Understanding Bipolar Disorder
Diagnosis can often be challenging.
Posted September 15, 2016
The piece below is adapted from a Q&A with Dr. Robert M.A. Hirschfeld that originally appeared in the Brain & Behavior Research Foundation's January 2016 Quarterly publication.
Dr. Robert M.A. Hirschfeld, professor of clinical psychiatry at Weill Cornell Medical College and founding member of the Foundation’s Scientific Council, is a world-renowned expert in the diagnosis and treatment of bipolar disorder and depression. In 2000, he developed the Mood Disorder Questionnaire (MDQ), the world’s most widely used screening instrument for bipolar disorder, and served as chair of the original and the revised American Psychiatric Association Guidelines for Treatment of Patients with Bipolar Disorders. Before joining Weill Cornell in 2015, he spent nearly 25 years as Professor and Chair of the Department of Psychiatry at the University of Texas Medical Branch in Galveston, and 18 years at the National Institute of Mental Health as Chief of the Mood, Anxiety, and Personality Disorders Research Branch.
There are many misconceptions about bipolar disorder, a lifelong disorder characterized by episodes of often persistent, highs, and often persistent, lows.
During manic phases, people may experience increased energy, less need to sleep, and sometimes delusions—some people who are manic actually believe they can fly or have other super powers. During this phase of the disorder, people often make rash decisions and do things that get them into trouble, such as spending too much money or being sexually promiscuous, which, in turn, can ruin lives and destroy relationships.
The other part of the illness involves depression, which manifests itself with decreased energy, sadness and feelings of emptiness. During these lows, people are pessimistic, negative and sometimes suicidal.
These ups and downs differ from those experienced by people who do not have bipolar disorder.
In the throes of mania, people who normally spend eight hours sleeping, may only sleep four hours and wake up energized; during the depressed phase, people may sleep for 12 hours and still have no energy.
There are two forms of bipolar disorder: Bipolar I, features at least one episode of mania and episodes of hypomania (less severe than mania), which does not require hospitalizations or include delusions. Bipolar II features at least one episode of hypomania.

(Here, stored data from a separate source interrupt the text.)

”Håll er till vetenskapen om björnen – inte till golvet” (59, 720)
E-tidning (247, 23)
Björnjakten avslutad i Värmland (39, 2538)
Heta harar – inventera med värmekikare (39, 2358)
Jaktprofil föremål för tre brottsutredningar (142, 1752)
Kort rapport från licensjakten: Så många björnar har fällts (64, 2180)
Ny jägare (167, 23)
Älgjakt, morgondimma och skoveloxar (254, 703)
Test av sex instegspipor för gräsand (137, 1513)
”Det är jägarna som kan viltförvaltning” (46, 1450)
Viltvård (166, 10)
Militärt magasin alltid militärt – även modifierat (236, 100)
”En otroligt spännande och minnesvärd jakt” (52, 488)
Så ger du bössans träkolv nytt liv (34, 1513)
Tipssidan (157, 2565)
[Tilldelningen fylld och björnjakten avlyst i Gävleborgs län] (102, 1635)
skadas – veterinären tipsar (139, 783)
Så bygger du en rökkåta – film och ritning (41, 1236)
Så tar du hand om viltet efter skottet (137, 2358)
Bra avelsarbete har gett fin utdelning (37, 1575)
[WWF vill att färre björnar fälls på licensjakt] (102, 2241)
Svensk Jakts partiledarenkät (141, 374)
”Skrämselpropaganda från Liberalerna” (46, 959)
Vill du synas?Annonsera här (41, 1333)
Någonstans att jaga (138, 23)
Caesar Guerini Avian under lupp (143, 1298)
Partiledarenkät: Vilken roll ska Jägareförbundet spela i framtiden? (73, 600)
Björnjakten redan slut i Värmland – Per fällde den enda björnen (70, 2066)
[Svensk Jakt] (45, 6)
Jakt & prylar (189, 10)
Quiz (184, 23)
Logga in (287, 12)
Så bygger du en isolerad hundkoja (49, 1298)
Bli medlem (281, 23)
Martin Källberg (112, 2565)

People with both forms of the disorder are at risk for depression and suicide.
Typically, people with bipolar disorder experience one or two episodes in a year, though some people experience rapid cycling—frequent episodes that may occur four or more times a year. Some people cycle even more rapidly, into three-day cycles, and some patients experience single-day cycles—hypomanic for one day and depressed the next.
Much can be done to help people manage their illness, and reduce or prevent manic and depressive episodes. However, people with bipolar disorder often go undiagnosed. Patients who see a health care provider for depression may not even remember they have experienced a hypomanic or manic episode. If the patient doesn’t bring it up, the family doesn’t say anything, and the health care provider doesn’t ask, the condition can be missed. In fact, approximately one in five depressions—20 percent—are caused by bipolar disorder.
The problem of self-awareness is real and one of the reasons the Mood Disorder Questionnaire (MDQ), a screening instrument with 13 “yes/no” questions about the symptoms of mania, was developed. The MDQ, which is available online, in many physician’s offices and through a variety of organizations, takes only five minutes to fill out, and can be self-scored or evaluated by a professional. A positive score calls for a thorough evaluation by a primary care provider or, better, a psychiatrist or another mental health professional.
Anyone who may be concerned that they, a loved one, or friend might have bipolar disorder may want to fill out the MDQ.
Sometimes parents and children disagree on symptoms, but it often turns out that the parents’ perception was the more accurate version. A recent study led by Dr. Karen Dineen Wagner addressed this issue. The study used three versions of the MDQ: one was filled out by the parent; one was filled out by the adolescent; and the third was also filled out by the adolescent, who was instructed to fill it out from the point of view of someone who knows them well. The study found that a MDQ filled out by the parent was, by far, the most accurate.
That is why it is important to have a family member come in with the patient on the first visit. They often bring very useful information with which the patient may be unaware.
In fact, the latest edition of the manual that doctors use to diagnose psychiatric disorders, the DSM-5, has made a major change in how we conceptualize and diagnose bipolar disorder. The current diagnosis is not based solely on mood disturbance, but considers disturbances in energy and activation. People who experience mood disturbances without changes in energy do not receive a diagnosis of bipolar disorder.